Definition set X is the feature set that application software retains, and includes different feature (x in feature set1,x2,…,xn),
In, n is important characteristic.According to formula, ν: s → { 0,1 }|X|, according to the feature construction vector space ν in set X, s is enabled to indicate
Some application software, wherein per one-dimensional corresponding with feature a certain in X in ν.If s includes this feature, in vector space ν with
The corresponding ident value of this feature is 1, is otherwise 0, and whether ident value representative contains this feature.
It is empty that corresponding vector is constructed respectively to application software each in system using matching algorithm according to the method described above
Between ν, then, after Feature Selection, building one include n feature feature set, each sample of correspondence generate it is different to
Quantity space ν, and it is deposited into MySQL database, the input as random forest categorization module.
(3) random forests algorithm is classified
After obtaining feature vector, detection substantially becomes a kind of classification problem.Since the result of detection is normal and malice
Two classes, so detection substantially just belongs to two classification problems.And random forests algorithm is very suitable to solve two classification problems.It utilizes
The vector space ν of acquisition is realized using random forest sorting algorithm and is classified.
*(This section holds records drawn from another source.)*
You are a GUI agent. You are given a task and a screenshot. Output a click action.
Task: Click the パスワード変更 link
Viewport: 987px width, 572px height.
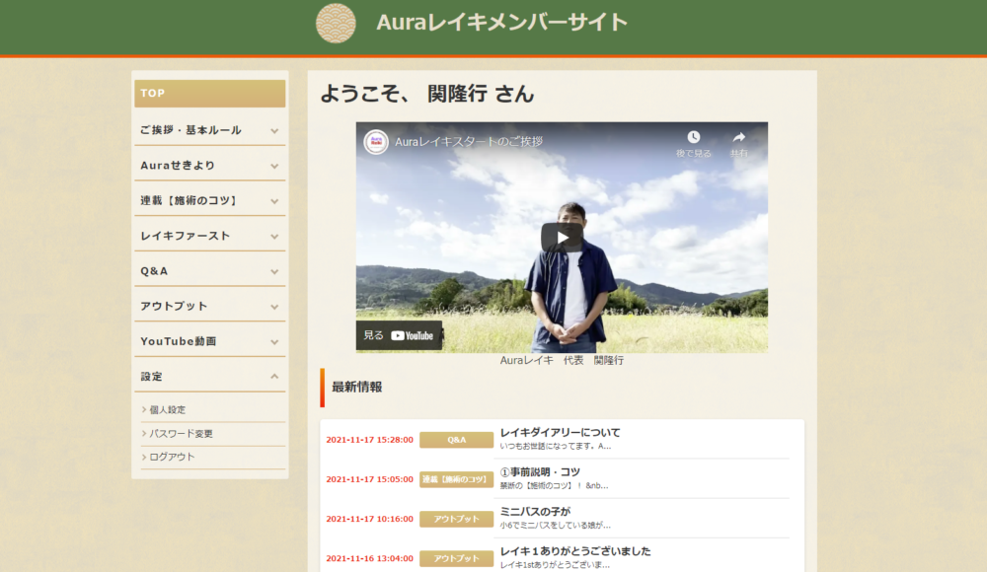181,434
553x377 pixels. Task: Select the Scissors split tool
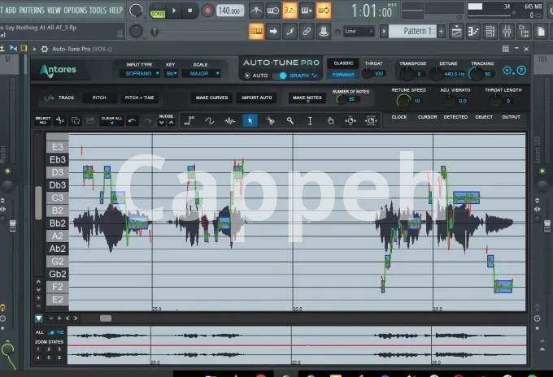tap(271, 120)
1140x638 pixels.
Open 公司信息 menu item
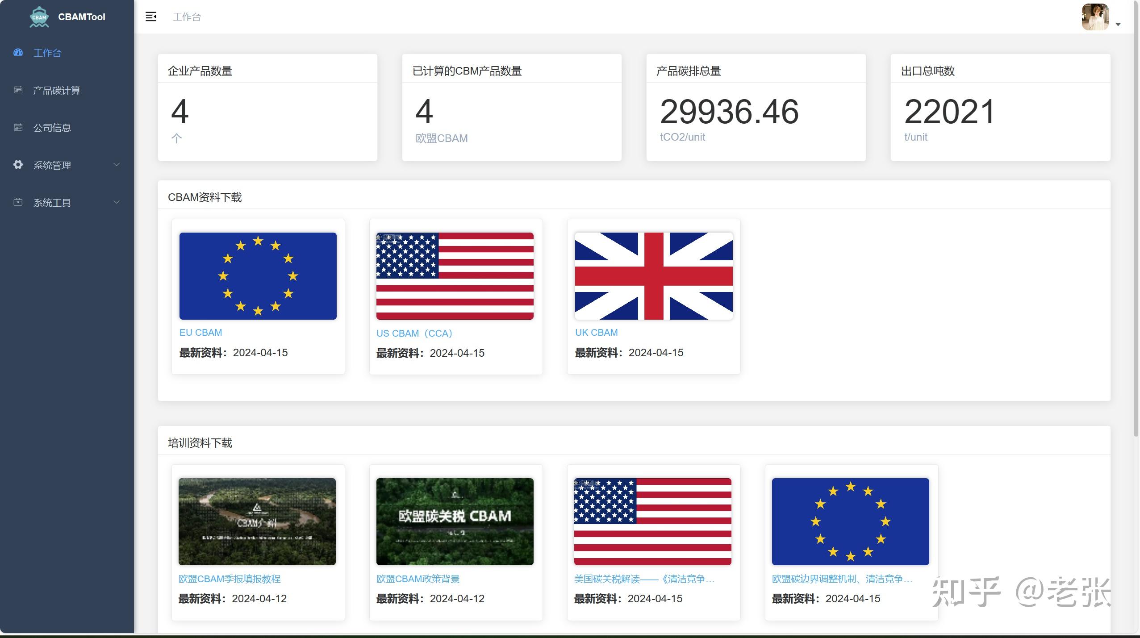(52, 128)
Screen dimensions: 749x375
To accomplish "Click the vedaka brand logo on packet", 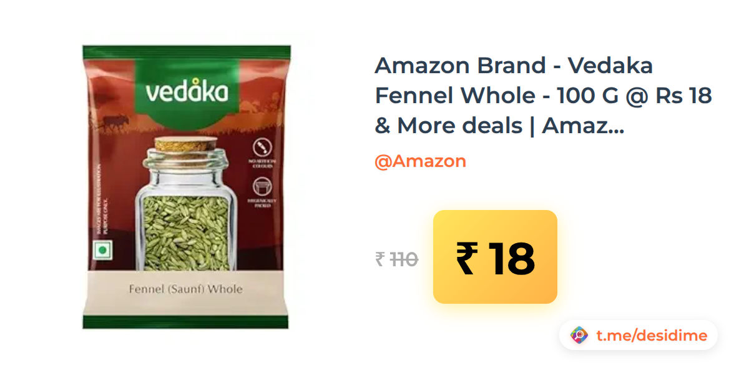I will (x=187, y=93).
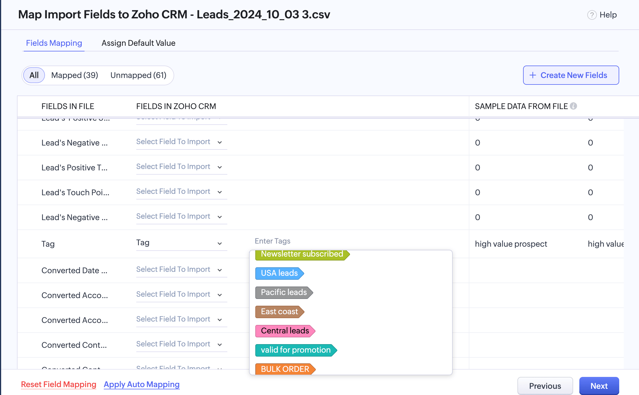
Task: Select the East coast tag
Action: point(279,312)
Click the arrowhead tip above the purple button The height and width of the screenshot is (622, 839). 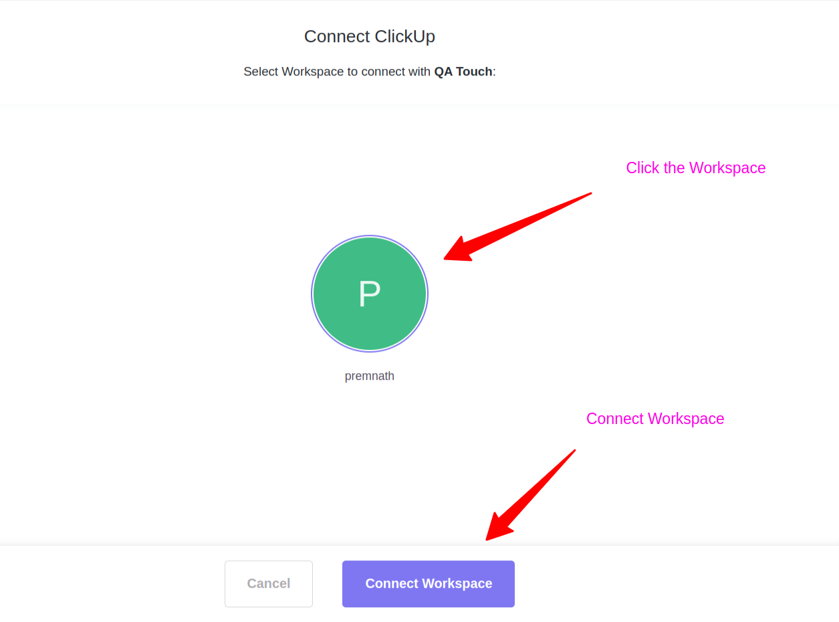click(x=488, y=538)
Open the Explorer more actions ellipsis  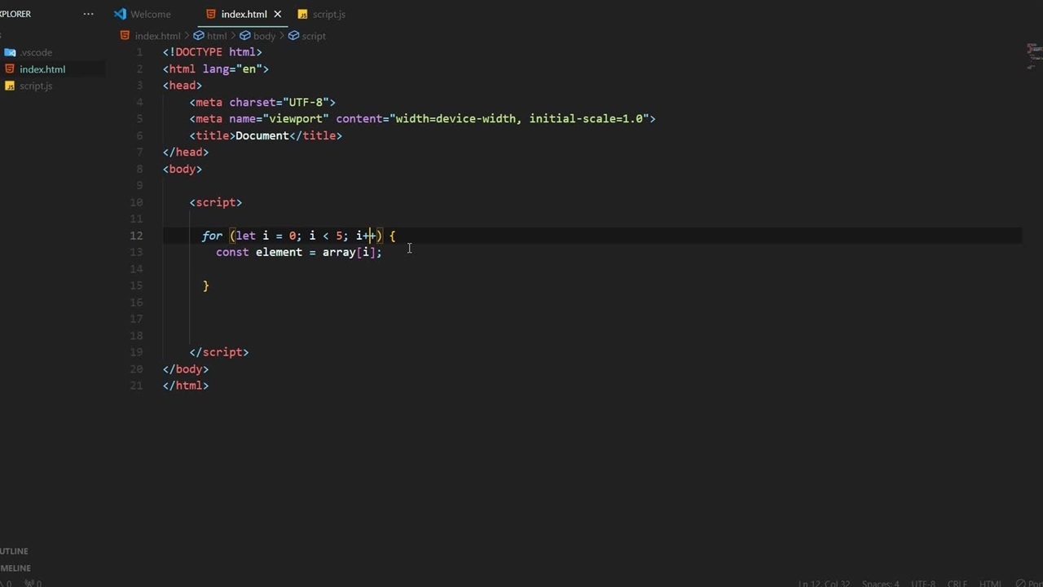click(x=89, y=14)
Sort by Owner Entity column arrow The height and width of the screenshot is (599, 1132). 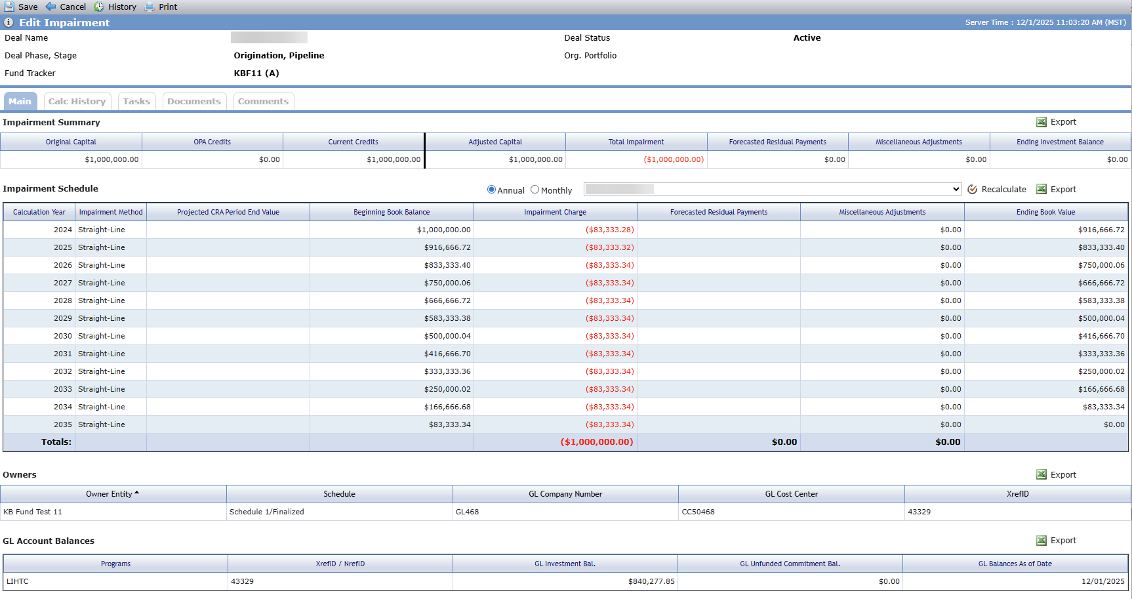[x=136, y=493]
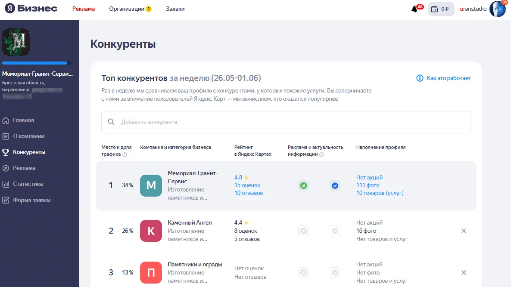Click green advertising icon for Мемориал-Гранит-Сервис
This screenshot has width=511, height=287.
click(x=304, y=186)

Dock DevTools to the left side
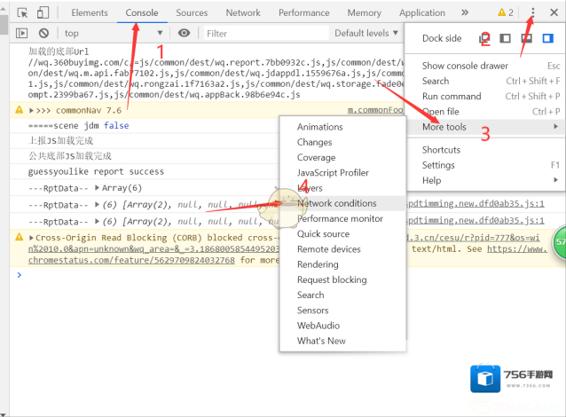pos(505,38)
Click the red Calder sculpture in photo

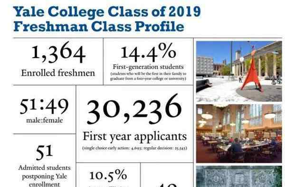tap(252, 71)
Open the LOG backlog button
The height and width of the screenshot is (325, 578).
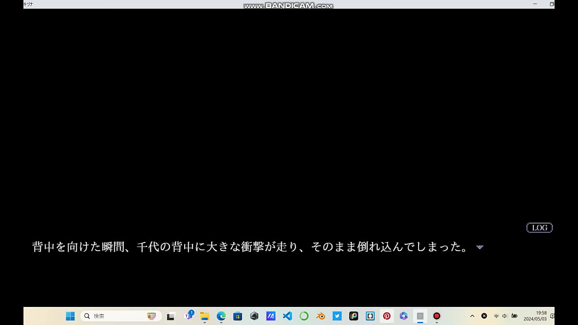[x=539, y=228]
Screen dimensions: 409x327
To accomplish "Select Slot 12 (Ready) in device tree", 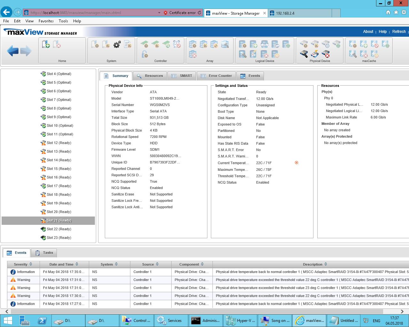I will point(59,143).
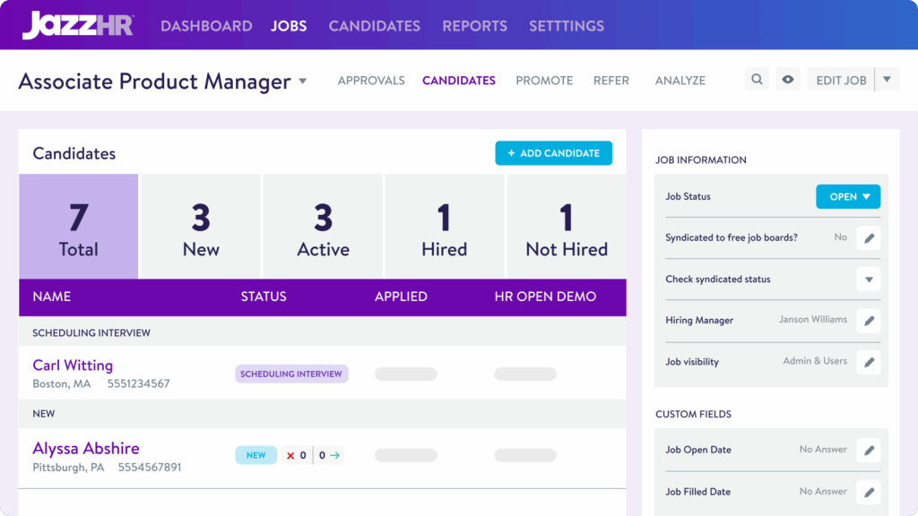Click the red X rating on Alyssa Abshire
Image resolution: width=918 pixels, height=516 pixels.
290,455
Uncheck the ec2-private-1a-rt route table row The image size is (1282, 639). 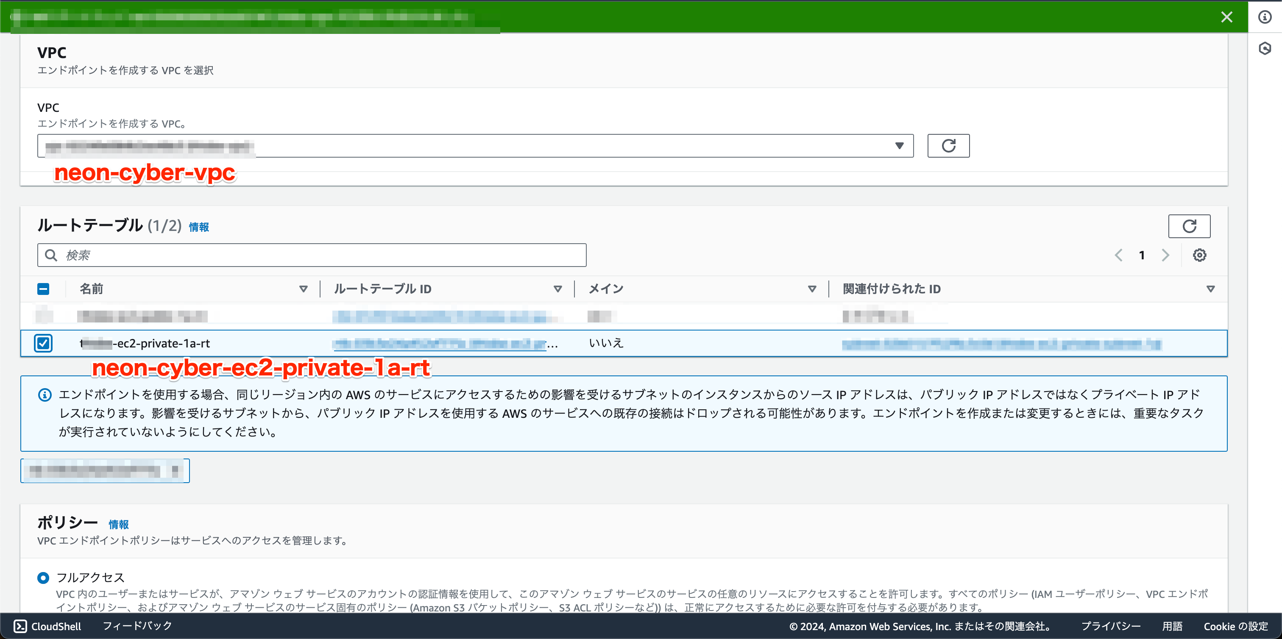(43, 343)
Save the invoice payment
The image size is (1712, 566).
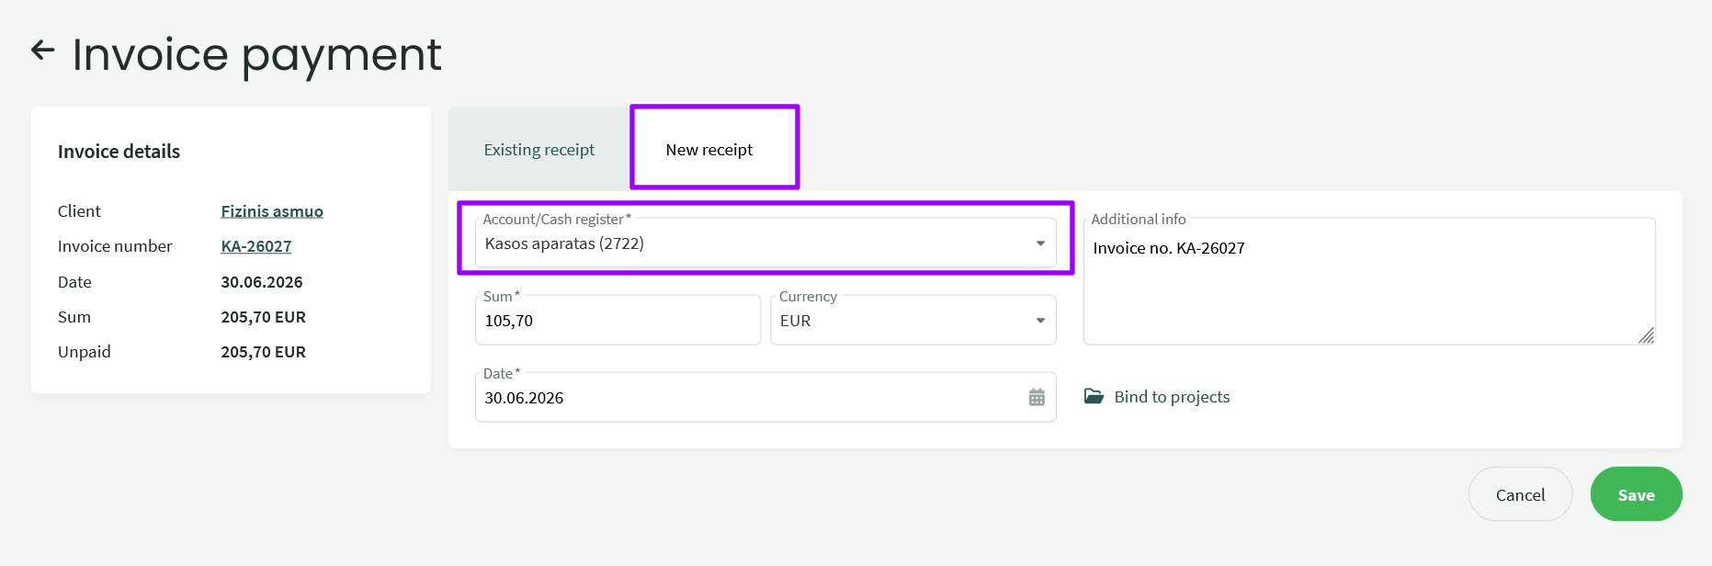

Following methods specifically can be used, Supervised classification: for known to being collected into normal and malice sample set it is each
Application software belongs to normal or Malware according to each application software, in each vector space corresponding with each application software
Behind, normal or malice attribute mark is carried out to each application software, as described in following formula.
Wherein V (S) indicates all application software set, and normal indicates that the application software belongs to normal software, malware
Indicate that the application software belongs to Malware.
After obtaining the vector space of training sample set, it is trained to obtain random forest grader.It will be to be measured soft
Part obtains vector space ν after feature extraction and characteristic processing, and ν at this time is free of normal or malware identifier, with sky
It is white or '? ' its value is replaced, then examined using vector space of the random forest grader of training sample to the software under testing
Classification is surveyed, is in the result normal software or Malware with normal the or malware string representation software under testing, by
This can realize the detection to Malware.
The present invention utilize inverse compiling technique, to application software sample collection carry out batch decompiling, in file permission and
Api function extracts.In face of higher-dimension permission feature, dimension-reduction treatment is carried out using Apriori algorithm, obtains the frequent 3- of permission
Item collection carries out Feature Selection by information gain, further obtains important feature in conjunction with sensitive API function.By important feature
Be mapped to vector space, indicated with 0 or 1, and normal use and malicious application are marked, finally obtain with it is markd to
Quantity space.Sample set is learnt and classified using random forests algorithm.